For `n`=2 to `n`=1 `->` `lambda` = 121 nanometer

Explanation:

The Rydberg equation applies for this problem:

`DeltaE = -R_H * (1/n_f^2 - 1/n_i^2)`

where:
`R_H` = `2.18 * 10^(-18)J`
`n_f` = the final energy level
`n_i` = the initial energy level

So for `n`=2 to `n`=1:

`DeltaE = -2.18*10^-18 J * (1/1 - 1/4)`

`DeltaE = -1.65*10^-18 J`

We know that `DeltaE` is for one photon. The value is negative because energy is being released.

And by the:

`E=(hc)/(lambda)`

`lambda=(6.626*10^-34*J*s*2.99*10^8*m*s^-1)/(1.65*10^-18 J)`

`lambda=1.21*10^-7*m`

We know the visible part of the spectrum can clear ranges between 300-700 nanometer, nm.
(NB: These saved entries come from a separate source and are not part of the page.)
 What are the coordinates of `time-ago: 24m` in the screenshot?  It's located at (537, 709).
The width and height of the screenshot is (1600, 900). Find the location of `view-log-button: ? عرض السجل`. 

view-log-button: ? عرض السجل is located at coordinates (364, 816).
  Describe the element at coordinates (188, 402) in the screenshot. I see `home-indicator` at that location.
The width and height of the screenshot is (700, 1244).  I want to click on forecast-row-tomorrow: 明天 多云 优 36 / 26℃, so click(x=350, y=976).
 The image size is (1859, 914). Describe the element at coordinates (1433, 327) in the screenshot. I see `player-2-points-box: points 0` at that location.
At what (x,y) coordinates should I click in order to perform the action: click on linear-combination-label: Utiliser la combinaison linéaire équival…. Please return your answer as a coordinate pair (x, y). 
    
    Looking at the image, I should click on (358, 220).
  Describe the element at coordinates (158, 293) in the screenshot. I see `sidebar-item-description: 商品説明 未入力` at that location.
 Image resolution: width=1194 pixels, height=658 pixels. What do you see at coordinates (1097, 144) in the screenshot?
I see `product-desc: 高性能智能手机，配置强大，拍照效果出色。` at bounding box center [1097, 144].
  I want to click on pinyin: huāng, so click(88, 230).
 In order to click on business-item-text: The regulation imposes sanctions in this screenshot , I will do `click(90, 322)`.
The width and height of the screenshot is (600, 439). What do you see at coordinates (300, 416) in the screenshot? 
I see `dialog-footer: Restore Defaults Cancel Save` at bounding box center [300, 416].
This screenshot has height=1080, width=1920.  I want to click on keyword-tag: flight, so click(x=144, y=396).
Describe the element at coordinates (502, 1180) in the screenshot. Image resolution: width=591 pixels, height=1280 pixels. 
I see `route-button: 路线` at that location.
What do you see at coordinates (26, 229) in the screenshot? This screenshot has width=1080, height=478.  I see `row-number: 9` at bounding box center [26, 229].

`1.21*10^-7m*(10^9nm)/(1m)=120.5nm`

The transition does not emit a wavelength of light which is in the visible range. A wavelength of `121` nanometer approx is in the ultraviolet range of the spectrum.

As you can see these problem are not hard, but the work is tedious. From looking at my work in solving n=2 to n=1, I hope that you can solve the others using the exact information and equation which I have provided.

Remember that Rydberg equation only apply to the hydrogen atom.